Applying is a two-step block, not a payment. From the public page or the Kite window you submit the IPO bid on Kite, then approve the UPI mandate in your UPI app. The mandate blocks the application amount in your bank account under ASBA ; no cheque is needed, and if you get no allotment the block is released and the money was never debited. The full mechanics are in the Kite web and Kite app guides, and the cost position, applying is free, is in Zerodha IPO charges .

Two operational points matter when you apply from the tracker:

  • Approve the mandate before the cutoff. The UPI mandate must be approved by the brokerage cutoff on the bid closing day, typically the early evening, or the bid lapses. The last-day rush is when mandate timeouts are most common.
  • A blocked bid is not an allotment. Submitting a bid and approving the mandate only enters you into the issue. Allotment is decided after close by the registrar , and in an oversubscribed retail tranche it is a lottery .

Where the tracker ends and the exchange begins

The Zerodha tracker is a status-and-application surface, not the source of the live bid book. For the authoritative, category-wise subscription data , the times-subscribed figures for QIB, NII, and retail, read the BSE Cumulative Bid Details and the NSE primary-market IPO pages, which come straight from the exchanges. The tracker may mirror a subscription status, but the exchange pages are the source. Likewise, do not read the tracker as a buy recommendation: the listing-gain figure it shows on closed issues is history, and the grey market premium you see elsewhere is an unofficial, unregulated estimate, not a forecast.

See also

External references

References

  1. Zerodha IPO tracker, zerodha.com/ipo (Live, Upcoming, and Closed sections; Stock, IPO date, Listing date, and Price range columns; Mainboard and SME tags; to-be-announced placeholders; Apply now linking to the Kite IPO window).
  2. Zerodha support, IPO application via Kite and the UPI mandate (submit the bid on Kite, approve the mandate in the UPI app; no cheque; funds blocked in the bank account).
  3. SEBI master circular on the T+3 IPO listing timeline (listing on the third working day after issue close).
  4. SEBI (Issue of Capital and Disclosure Requirements) Regulations, 2018 (price band, lot size, and category framework).
  5. BSE cumulative bid details and NSE primary-market IPO pages (authoritative exchange-published subscription data).

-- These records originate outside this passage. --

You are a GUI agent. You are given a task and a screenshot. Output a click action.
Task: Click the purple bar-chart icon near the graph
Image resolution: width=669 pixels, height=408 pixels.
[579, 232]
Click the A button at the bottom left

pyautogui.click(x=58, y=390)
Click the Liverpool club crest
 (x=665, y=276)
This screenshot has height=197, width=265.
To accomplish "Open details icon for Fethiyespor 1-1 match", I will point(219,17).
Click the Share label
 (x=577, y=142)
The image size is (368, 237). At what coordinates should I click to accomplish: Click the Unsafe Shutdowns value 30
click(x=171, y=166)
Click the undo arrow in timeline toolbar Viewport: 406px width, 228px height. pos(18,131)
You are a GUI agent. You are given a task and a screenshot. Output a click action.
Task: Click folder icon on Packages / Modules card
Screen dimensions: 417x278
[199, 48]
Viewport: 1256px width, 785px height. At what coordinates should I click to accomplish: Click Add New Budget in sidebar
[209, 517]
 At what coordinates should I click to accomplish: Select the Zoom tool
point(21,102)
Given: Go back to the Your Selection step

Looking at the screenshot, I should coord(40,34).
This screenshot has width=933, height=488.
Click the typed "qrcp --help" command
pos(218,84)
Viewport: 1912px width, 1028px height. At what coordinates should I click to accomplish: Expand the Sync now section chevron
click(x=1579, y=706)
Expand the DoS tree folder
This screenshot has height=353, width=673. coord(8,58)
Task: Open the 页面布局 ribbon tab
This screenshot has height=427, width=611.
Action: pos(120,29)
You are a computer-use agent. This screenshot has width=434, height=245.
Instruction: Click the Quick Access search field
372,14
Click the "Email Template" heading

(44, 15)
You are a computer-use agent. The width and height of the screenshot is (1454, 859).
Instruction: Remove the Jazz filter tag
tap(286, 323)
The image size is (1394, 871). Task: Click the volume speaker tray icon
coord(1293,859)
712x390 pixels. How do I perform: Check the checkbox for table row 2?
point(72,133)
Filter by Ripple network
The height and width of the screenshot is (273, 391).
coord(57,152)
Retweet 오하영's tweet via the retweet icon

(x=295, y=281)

Frequently asked questions

Where can I see upcoming IPOs on Zerodha?
On the public page at zerodha.com/ipo and in the Kite IPO window. The page splits IPOs into Live, Upcoming, and Closed sections. Upcoming IPOs show the company, a Mainboard or SME tag, and the dates and price band once announced, marked to be announced until confirmed.
What is the difference between Live, Upcoming, and Closed on the Zerodha IPO page?
Live IPOs are open for application right now. Upcoming IPOs are announced but not yet open for bidding. Closed IPOs have finished bidding or have listed. The section an IPO sits in is its status; the page does not show a separate status column.
Does the Zerodha IPO tracker show the lot size?
The public zerodha.com/ipo page shows company, dates, listing date, and price band, but not a lot-size column. The lot size and the minimum application amount appear inside the Kite IPO bid window when you open the specific issue to place a bid.
Can I apply for an IPO directly from the Zerodha tracker?
The public page links you to the Kite IPO window to place the bid. You submit the bid on Kite, then approve the UPI mandate in your UPI app. The money is only blocked in your bank account under ASBA; no cheque is needed and nothing is paid until shares are allotted.
Why is an upcoming IPO showing to be announced instead of dates?
Because the issuer has not yet confirmed the bidding window, listing date, or price band, often pending SEBI approval of the prospectus. The tracker shows the company name with a dash or to be announced placeholder and fills in the details once the issue is firmed up.
Is the Zerodha tracker the right place to read subscription numbers?
For status and dates, yes. For the authoritative live cumulative bid book and category-wise subscription, read the BSE Cumulative Bid Details and NSE primary-market pages, which come straight from the exchanges. The tracker is a convenient mirror, not the source of the bid data.